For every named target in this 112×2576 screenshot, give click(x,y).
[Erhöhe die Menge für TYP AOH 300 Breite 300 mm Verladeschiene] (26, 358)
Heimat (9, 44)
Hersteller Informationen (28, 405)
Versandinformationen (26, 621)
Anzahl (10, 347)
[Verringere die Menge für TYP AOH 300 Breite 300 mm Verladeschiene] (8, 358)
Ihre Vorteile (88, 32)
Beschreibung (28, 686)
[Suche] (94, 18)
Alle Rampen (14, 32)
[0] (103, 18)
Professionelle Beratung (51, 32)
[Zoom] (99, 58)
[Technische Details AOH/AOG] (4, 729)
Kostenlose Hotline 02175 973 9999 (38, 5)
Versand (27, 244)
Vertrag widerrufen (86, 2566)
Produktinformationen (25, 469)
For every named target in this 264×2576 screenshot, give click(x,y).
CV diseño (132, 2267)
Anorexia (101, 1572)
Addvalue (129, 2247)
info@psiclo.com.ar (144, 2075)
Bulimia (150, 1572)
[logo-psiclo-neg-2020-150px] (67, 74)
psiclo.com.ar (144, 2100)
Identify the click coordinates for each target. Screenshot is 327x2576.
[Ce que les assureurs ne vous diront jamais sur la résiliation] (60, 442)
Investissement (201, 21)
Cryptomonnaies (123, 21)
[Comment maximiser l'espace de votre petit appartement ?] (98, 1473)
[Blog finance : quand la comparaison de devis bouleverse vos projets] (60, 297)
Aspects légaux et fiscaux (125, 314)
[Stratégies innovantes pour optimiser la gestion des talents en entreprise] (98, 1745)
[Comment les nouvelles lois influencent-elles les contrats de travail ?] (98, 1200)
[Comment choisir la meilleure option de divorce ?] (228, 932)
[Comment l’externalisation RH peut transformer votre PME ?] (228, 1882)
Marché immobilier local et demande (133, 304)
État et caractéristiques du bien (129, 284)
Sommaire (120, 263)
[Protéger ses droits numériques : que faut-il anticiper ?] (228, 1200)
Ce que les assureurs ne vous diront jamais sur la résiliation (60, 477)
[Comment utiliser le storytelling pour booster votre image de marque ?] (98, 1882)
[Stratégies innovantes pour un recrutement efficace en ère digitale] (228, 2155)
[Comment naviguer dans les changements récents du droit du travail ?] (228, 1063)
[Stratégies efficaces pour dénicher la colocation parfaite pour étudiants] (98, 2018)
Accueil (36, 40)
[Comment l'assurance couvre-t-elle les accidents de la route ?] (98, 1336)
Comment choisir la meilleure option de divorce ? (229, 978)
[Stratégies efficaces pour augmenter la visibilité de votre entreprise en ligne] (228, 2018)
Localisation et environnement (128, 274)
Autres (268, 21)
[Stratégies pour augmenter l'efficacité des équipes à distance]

*WORK INSTRUCTIONS*
Above are the records; from them, give again exactly the lines from the one containing "[Zoom] (99, 58)" through the one containing "[Comment choisir la", both included.

*RESULT OF THE TASK*
[Zoom] (99, 58)
[Technische Details AOH/AOG] (4, 729)
Kostenlose Hotline 02175 973 9999 (38, 5)
Versand (27, 244)
Vertrag widerrufen (86, 2566)
Produktinformationen (25, 469)
For every named target in this 264×2576 screenshot, give click(x,y).
CV diseño (132, 2267)
Anorexia (101, 1572)
Addvalue (129, 2247)
info@psiclo.com.ar (144, 2075)
Bulimia (150, 1572)
[logo-psiclo-neg-2020-150px] (67, 74)
psiclo.com.ar (144, 2100)
Identify the click coordinates for each target. Screenshot is 327x2576.
[Ce que les assureurs ne vous diront jamais sur la résiliation] (60, 442)
Investissement (201, 21)
Cryptomonnaies (123, 21)
[Comment maximiser l'espace de votre petit appartement ?] (98, 1473)
[Blog finance : quand la comparaison de devis bouleverse vos projets] (60, 297)
Aspects légaux et fiscaux (125, 314)
[Stratégies innovantes pour optimiser la gestion des talents en entreprise] (98, 1745)
[Comment les nouvelles lois influencent-elles les contrats de travail ?] (98, 1200)
[Comment choisir la meilleure option de divorce ?] (228, 932)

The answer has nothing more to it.